The patient presents with a subarachnoid hemorrhage in the setting of a basilar tip aneurysm which is seen on the sagittal reformatted images shown. The description of the patient’s presentation is best described by scales that have been previously developed that assist with long-term outcome as well as anticipated complications during the hospitalization. The Hunt and Hess score was developed as a tool for assessment of death. There are five grades with the lowest scores having better prognosis and higher having worse prognosis (Hunt and Hess Grade table). With the course of time and improved treatment strategies, the prognosis has improved, but those with the highest grade have a high mortality (71%). The Hunt and Hess grading system is based on the clinical exam of the patient. The second commonly used grading system for subarachnoid hemorrhage (SAH) is the modified Fisher scale (Modified Fisher Grade table). This is a radiographic-based scale which uses the thickness of subarachnoid blood and intraventricular extension to predict clinically relevant vasospasm. Vasospasm is a well-defined complication of subarachnoid hemorrhage which results in vasoconstriction of the cerebral vasculature through both calcium-dependent and calcium-independent pathways and results in cerebral ischemia.

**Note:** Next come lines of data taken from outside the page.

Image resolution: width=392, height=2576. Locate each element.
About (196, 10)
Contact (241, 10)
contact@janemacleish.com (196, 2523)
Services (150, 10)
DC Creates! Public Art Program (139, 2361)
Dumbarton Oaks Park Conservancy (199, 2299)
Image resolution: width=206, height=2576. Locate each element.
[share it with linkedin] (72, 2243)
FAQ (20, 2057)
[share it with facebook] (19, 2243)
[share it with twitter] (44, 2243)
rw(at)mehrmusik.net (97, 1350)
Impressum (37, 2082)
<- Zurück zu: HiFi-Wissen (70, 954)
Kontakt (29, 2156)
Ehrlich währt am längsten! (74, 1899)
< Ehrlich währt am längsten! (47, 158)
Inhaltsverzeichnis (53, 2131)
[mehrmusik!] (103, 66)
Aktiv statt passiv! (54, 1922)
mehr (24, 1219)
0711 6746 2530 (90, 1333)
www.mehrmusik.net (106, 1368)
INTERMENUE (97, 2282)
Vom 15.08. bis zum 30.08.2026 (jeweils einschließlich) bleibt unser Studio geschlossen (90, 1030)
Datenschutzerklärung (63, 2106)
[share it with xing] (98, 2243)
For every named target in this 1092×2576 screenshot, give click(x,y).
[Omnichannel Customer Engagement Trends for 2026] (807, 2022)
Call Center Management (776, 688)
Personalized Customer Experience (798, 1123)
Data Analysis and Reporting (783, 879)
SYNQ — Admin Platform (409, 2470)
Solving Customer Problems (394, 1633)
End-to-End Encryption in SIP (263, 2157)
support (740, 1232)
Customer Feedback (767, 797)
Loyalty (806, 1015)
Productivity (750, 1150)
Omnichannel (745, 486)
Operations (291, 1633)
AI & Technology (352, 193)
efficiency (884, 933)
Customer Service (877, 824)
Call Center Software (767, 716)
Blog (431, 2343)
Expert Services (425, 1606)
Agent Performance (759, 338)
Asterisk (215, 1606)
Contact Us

A 68-year-old female is brought to the emergency department from home for increased confusion, nausea, and emesis. She was in her usual state of health until the morning of presentation. She was last known well at 9:15 am when her husband saw her getting dressed. He heard a thud at 9:30 am and found her on the ground in the bedroom confused. EMS was called and en route she had an episode of emesis. Her initial head CT demonstrated a cerebellar hemorrhage. A follow-up MRI was completed 5 days following admission (see figures below).
What is the most likely underlying etiology of her intraparenchymal hemorrhage?
Correct Answer: B
Given the findings on MRI, the most likely cause of her cerebellar hemorrhage is hypertension. This location is one of the common places for hypertensive bleeds (other being thalamus, basal ganglia, and pons). This is thought to be due to degeneration of the internal elastic lamina and resultant lipohyalinosis of the small vessels of the brain. The MRI of patients with hypertensive angiopathy will demonstrate areas of microhemorrhage within the same vascular regions as macrohemorrhages. Cerebral amyloid angiopathy is the most common cause of lobar intraparenchymal hemorrhage in older adults. This is the result of betaamyloid protein deposition within the intima and media of the large and medium-sized intracranial vasculature. Autoimmune vasculitis is another important etiology of intraparenchymal hemorrhage. The typical imaging finding is both ischemic and hemorrhagic infarcts of varying age. The clinical presentation of autoimmune vasculitis can mimic the presentation above, but there is typically a prodromal phase with progressive symptoms. Lastly, infective endocarditis results in intraparenchymal hemorrhage from formation of mycotic aneurysms. Infected embolic material from the affected valve will embolize and can result in formation of microhemorrhages at the sites as well as macrohemorrhages if the aneurysms rupture. Vessel imaging with CT angiography, MR angiography, or digital subtraction arteriogram are best for evaluating an aneurysm.